Material for this task:
▼▼▼

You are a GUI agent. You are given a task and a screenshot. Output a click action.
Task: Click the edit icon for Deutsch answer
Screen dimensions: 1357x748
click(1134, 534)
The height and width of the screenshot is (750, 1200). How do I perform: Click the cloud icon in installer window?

▲▲▲

Short task: Reproduce the records above word for word.

Solution:
You are a GUI agent. You are given a task and a screenshot. Output a click action.
Task: Click the edit icon for Deutsch answer
Screen dimensions: 1357x748
click(1134, 534)
The height and width of the screenshot is (750, 1200). How do I perform: Click the cloud icon in installer window?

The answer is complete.